И ничего я, сэкономив, не скрыл из отобранного, отче священный, приберегая некое таинственнейшее слово для лучших слушателей (ибо кто лучше тебя способен и воспринимать, и возвещать божественное?), но все, что было в моих силах высказал, хотя бы и слово мое, по причине моего убожества, и не исполнило, как должно было, обещанного.
II. На его же из того же первого слова: «Посредством ума приобщившийся плоти и ставший человеком дольний Бог, потому что смешалась она [т. е. дебелость] с Богом и стала с Ним едино, так что лучшее победило, дабы стать мне настолько богом, насколько Он — человеком»
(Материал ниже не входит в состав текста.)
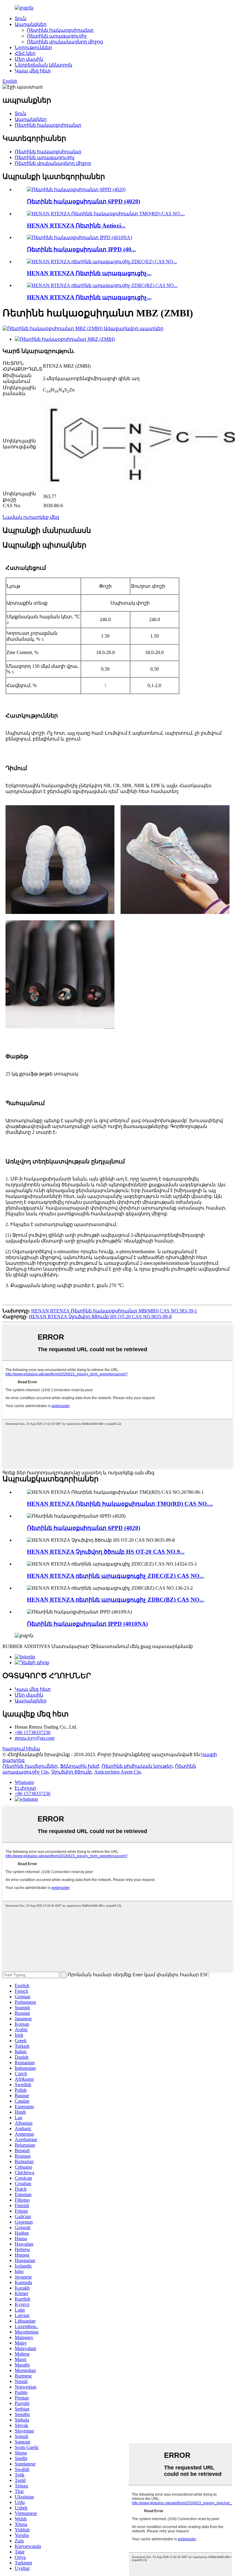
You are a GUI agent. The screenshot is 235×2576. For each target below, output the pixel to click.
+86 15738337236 (32, 1732)
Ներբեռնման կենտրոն (43, 64)
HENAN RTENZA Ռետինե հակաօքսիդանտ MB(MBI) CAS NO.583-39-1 (114, 1310)
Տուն (20, 18)
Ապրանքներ (31, 24)
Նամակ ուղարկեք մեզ (30, 517)
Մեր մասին (29, 59)
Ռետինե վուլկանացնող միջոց (65, 41)
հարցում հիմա (21, 1748)
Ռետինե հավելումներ (30, 1766)
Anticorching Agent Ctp (117, 1771)
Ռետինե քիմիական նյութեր (137, 1766)
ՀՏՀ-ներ (25, 53)
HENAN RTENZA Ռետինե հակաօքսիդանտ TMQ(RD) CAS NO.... (120, 1504)
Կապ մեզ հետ (33, 70)
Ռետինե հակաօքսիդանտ (60, 30)
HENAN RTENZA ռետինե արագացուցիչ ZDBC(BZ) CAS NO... (115, 1599)
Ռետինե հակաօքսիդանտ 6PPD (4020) (83, 201)
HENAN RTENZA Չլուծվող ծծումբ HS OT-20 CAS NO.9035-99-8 (100, 1316)
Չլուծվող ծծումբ (71, 1771)
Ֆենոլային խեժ (79, 1766)
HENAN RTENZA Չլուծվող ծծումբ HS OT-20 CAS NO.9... (106, 1551)
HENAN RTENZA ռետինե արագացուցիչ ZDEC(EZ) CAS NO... (115, 1576)
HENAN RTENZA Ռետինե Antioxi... (76, 225)
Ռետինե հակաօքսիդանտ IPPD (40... (81, 249)
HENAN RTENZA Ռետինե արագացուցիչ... (89, 273)
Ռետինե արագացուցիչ (57, 35)
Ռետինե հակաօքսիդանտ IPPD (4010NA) (87, 1624)
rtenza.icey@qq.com (34, 1738)
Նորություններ (33, 47)
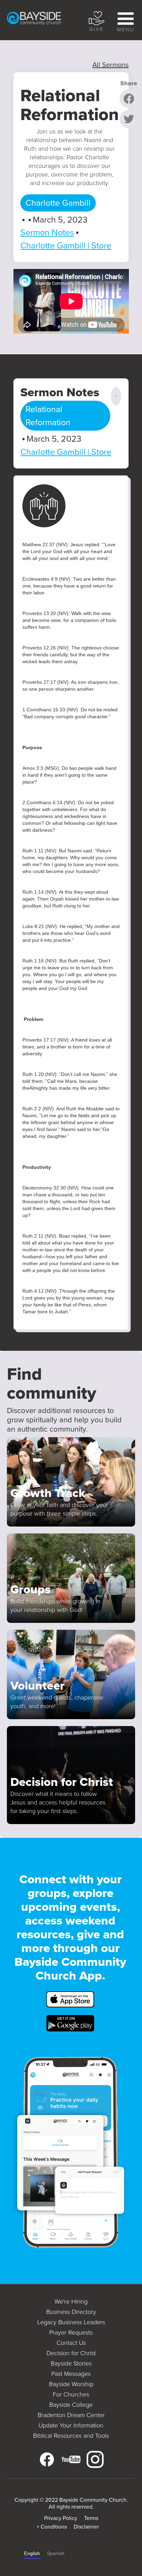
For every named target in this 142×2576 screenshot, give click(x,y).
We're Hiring (71, 2301)
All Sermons (110, 65)
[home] (43, 20)
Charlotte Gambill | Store (65, 245)
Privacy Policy (60, 2518)
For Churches (71, 2394)
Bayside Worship (71, 2384)
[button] (124, 20)
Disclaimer (86, 2527)
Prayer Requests (71, 2332)
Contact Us (71, 2342)
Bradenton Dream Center (71, 2415)
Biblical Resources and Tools (71, 2435)
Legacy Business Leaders (71, 2322)
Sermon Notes (47, 232)
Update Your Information (71, 2425)
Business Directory (71, 2311)
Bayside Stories (71, 2363)
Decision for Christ (71, 2353)
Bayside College (71, 2404)
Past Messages (71, 2373)
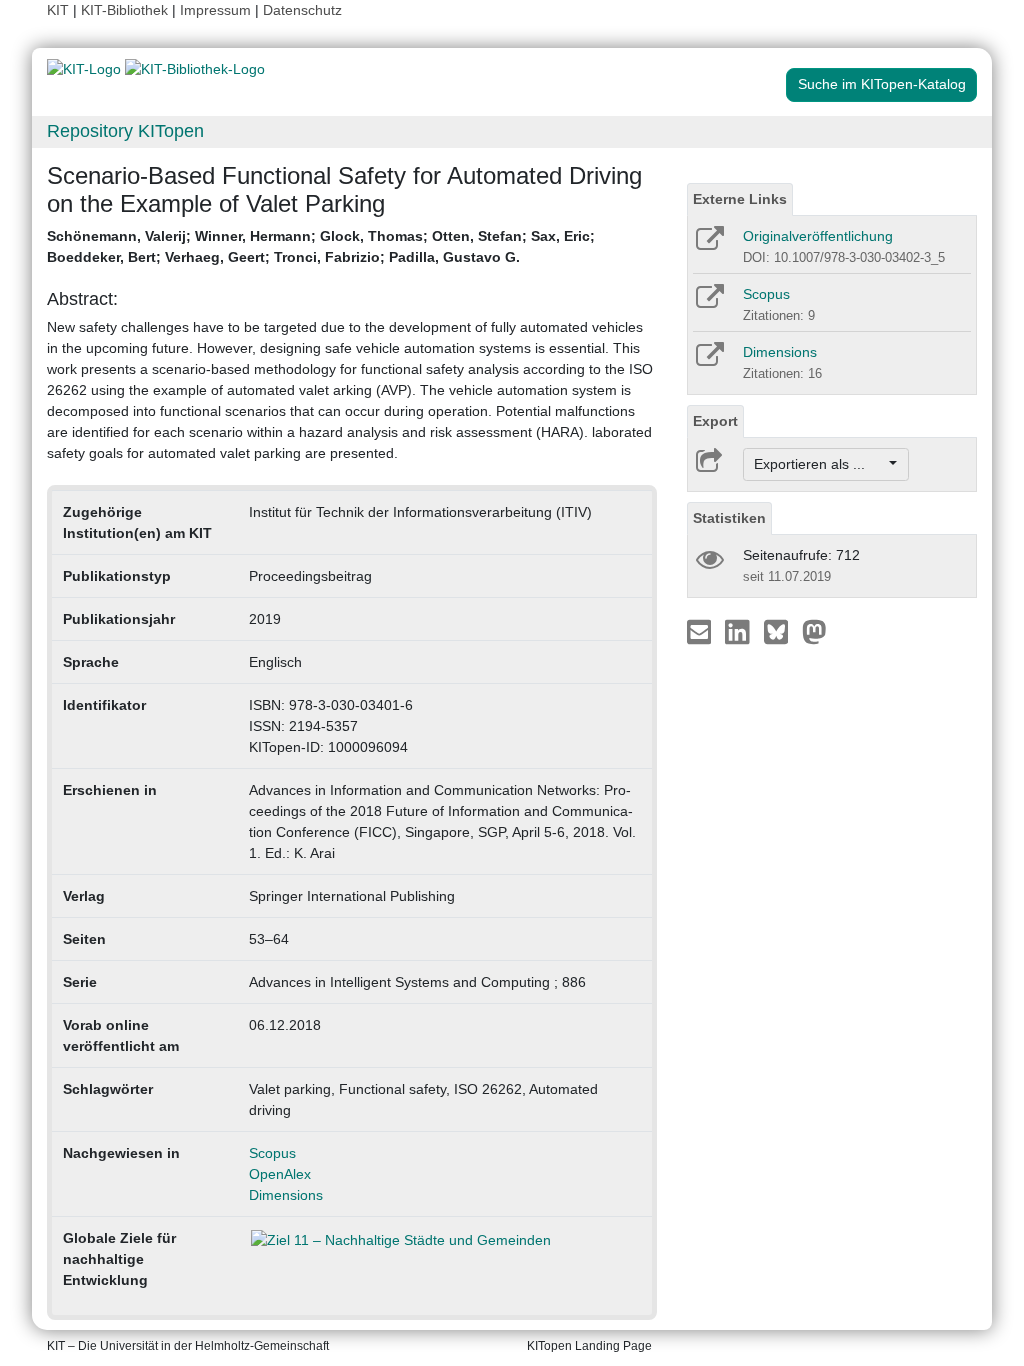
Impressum (215, 10)
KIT (58, 10)
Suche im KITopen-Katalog (882, 84)
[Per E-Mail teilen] (701, 631)
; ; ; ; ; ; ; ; (321, 246)
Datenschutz (302, 10)
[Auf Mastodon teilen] (814, 631)
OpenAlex (280, 1174)
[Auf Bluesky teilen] (781, 631)
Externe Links (740, 199)
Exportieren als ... (819, 464)
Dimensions (286, 1195)
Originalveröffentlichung (818, 236)
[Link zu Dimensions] (708, 361)
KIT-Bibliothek (126, 10)
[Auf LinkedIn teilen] (739, 631)
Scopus (272, 1153)
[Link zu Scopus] (708, 303)
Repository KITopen (125, 131)
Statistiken (729, 518)
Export (715, 421)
И это также, отче священный, я не оставил неисследованным, но, по присущей мне силе и умственному восприятию, подверг и сие в посланном тебе писании должному испытанию, сказав: «Итак, Само Слово без пременения в собственном смысле в нашу естественную страстность, истощило Себя и, став воистину через воплощение чувственно постигаемым, назвалось Богом видимым и Богом дольним, соделывая явной через посредство по природе страстной плоти сверхнепостижимую силу. Ибо очевидно, что плоть смешалась с Богом и стала с Ним едино, так что лучшее победило в ипостасном тождестве в собственном смысле воспринявшего ее и обожившего Слова» [270].
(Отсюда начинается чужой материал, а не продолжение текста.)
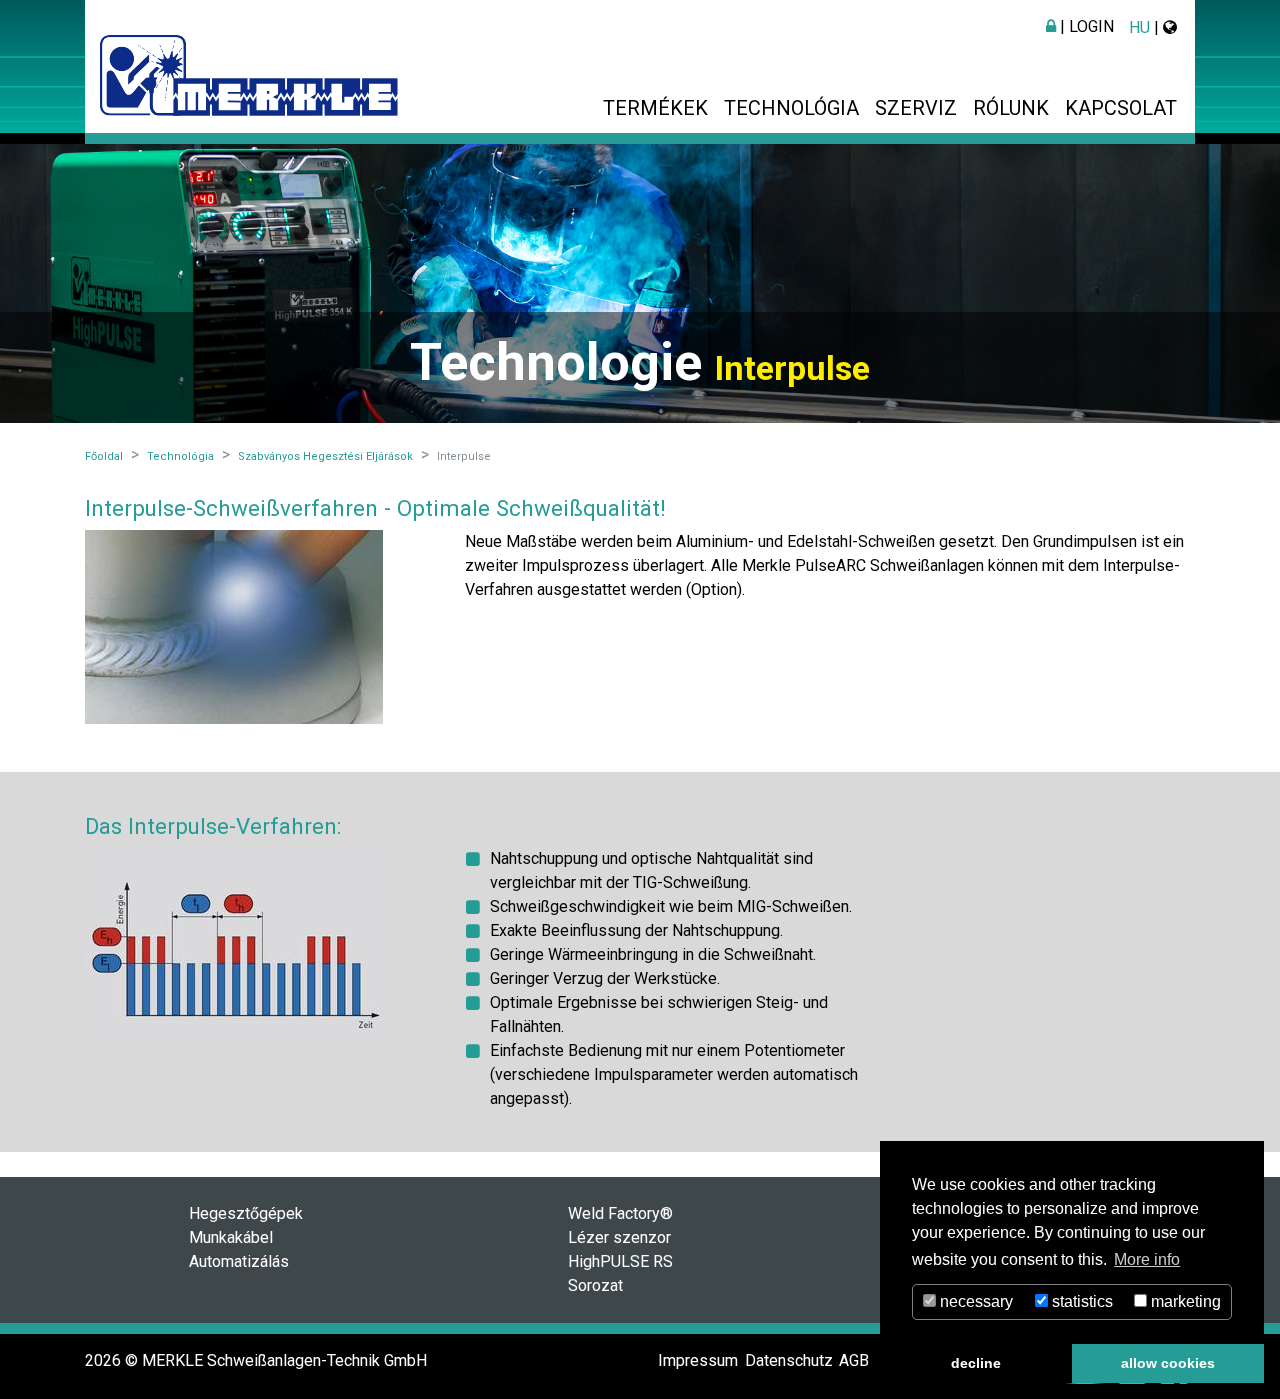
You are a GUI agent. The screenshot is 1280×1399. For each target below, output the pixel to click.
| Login (1085, 26)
Как было иначе возможно, рабе Божий, мне, нищему словом и разумением, яснее высказаться о сем? Ведь я сказал, что плоть смешалась с Богом и стала с Ним едино, так что лучшее победило. И по еще одной причине, я, показывая, как и насколько сделалась победа, говоря: «в собственном смысле воспринявшего ее и обожившего Слова», прибавил «в ипостасном тождестве», дабы отчетливо представить, что по причине ипостасного тождества Слово, воплотившись, одержало победу. А как и насколько? — «Воистину» и настолько, насколько обожает Оно воспринятое по ипостаси [человечество]. Ибо если без преложения неизреченное Слово, истощившись, сделалось семенем собственной плоти, то Его, стало быть, воспринятая плоть имела [своей] ипостасью, своим логосом (я имею в виду ипостась) от Него не отличаясь. Если же по ипостаси ко Слову…
[лакуна в тексте]
…веруя, что Господь опытом испытал свойственное человеку кроме только греха [271].
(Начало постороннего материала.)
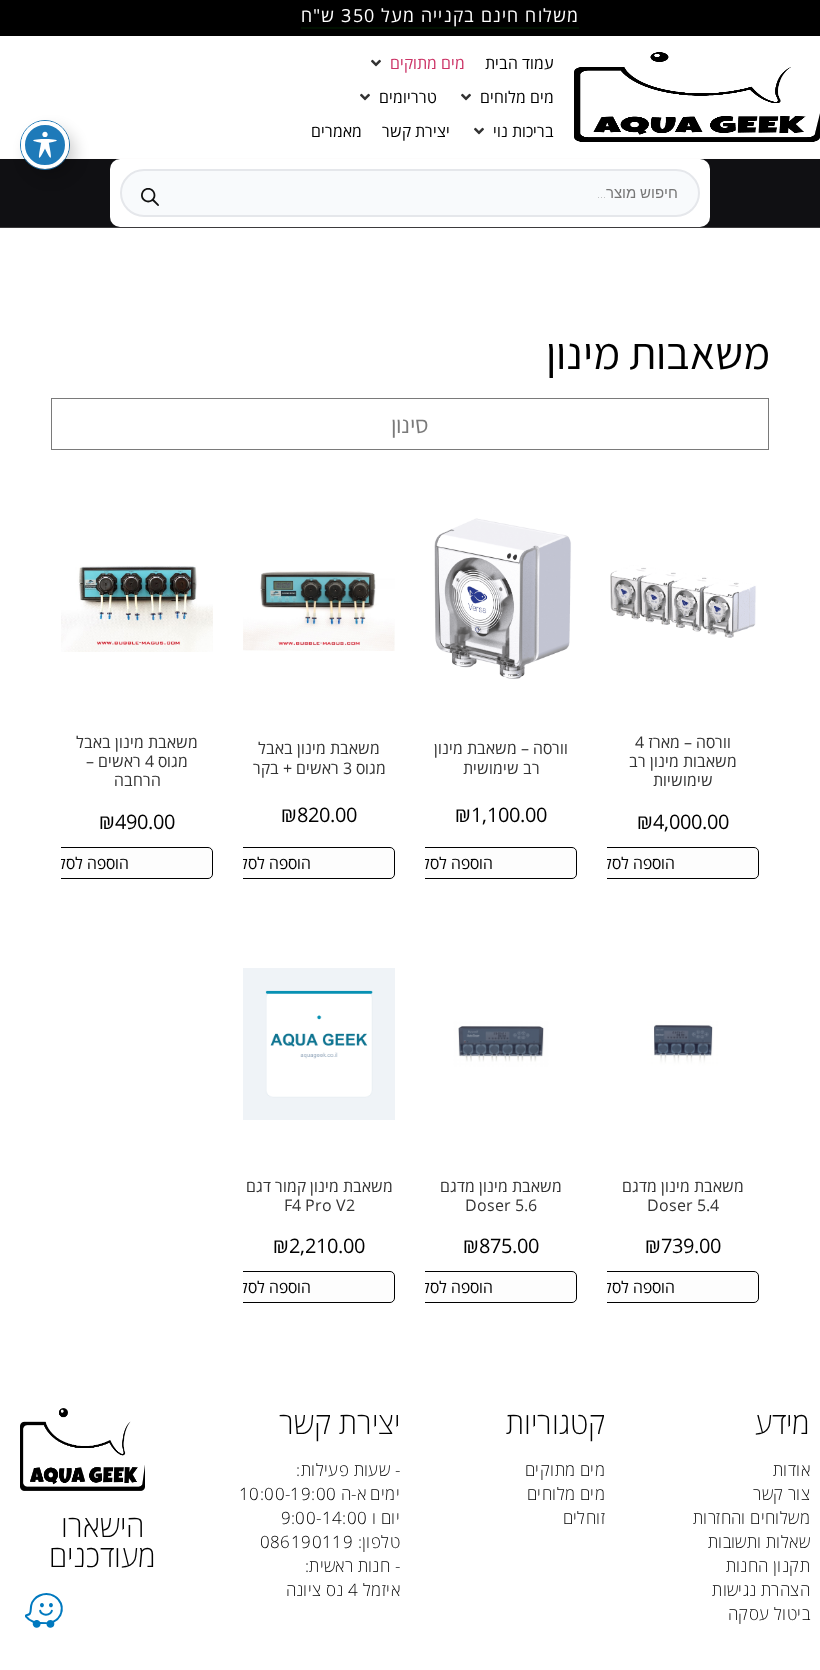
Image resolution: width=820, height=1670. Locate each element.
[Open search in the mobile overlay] (410, 193)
Ибо иными словами, по сущности характеризующими воспринятую природу, говорить о победе не безопасно, дабы естественным различием умно одушевленной плоти [от божества] не пренебречь нам по единении, как побежденным лучшим и не подающим никаких признаков своего существования. Как Севир, которого я полагаю нечестивого Аполлинария нечестивейшим учеником, стал учить о единой сложной природе Христа и едином Его действии, отчуждая Его этим явственно и от Отца, и от Матери по природе и по энергии. Ибо если по Севиру сложная природа есть Христос, то всяко и Христос сложен по природе. Если же по природе сложен Христос, то и Христом Он является по природе. Если же по Севиру Христос по природе является Христом, то ни Отцу, ни Матери Он не единосущен, поскольку ни Отец не является по природе Христом, ни Матерь не является по природе Христом, и будет Христос промежуточной природой, имеющей соответствующее действие, сущностно ее характеризующее, что невозможно. Ибо среднее некое между сими естество, между тварью то есть и Богом, или непричастное ни тому, ни другому, или из обоих сложенное, не выдумать даже творящим козло — оленей [272].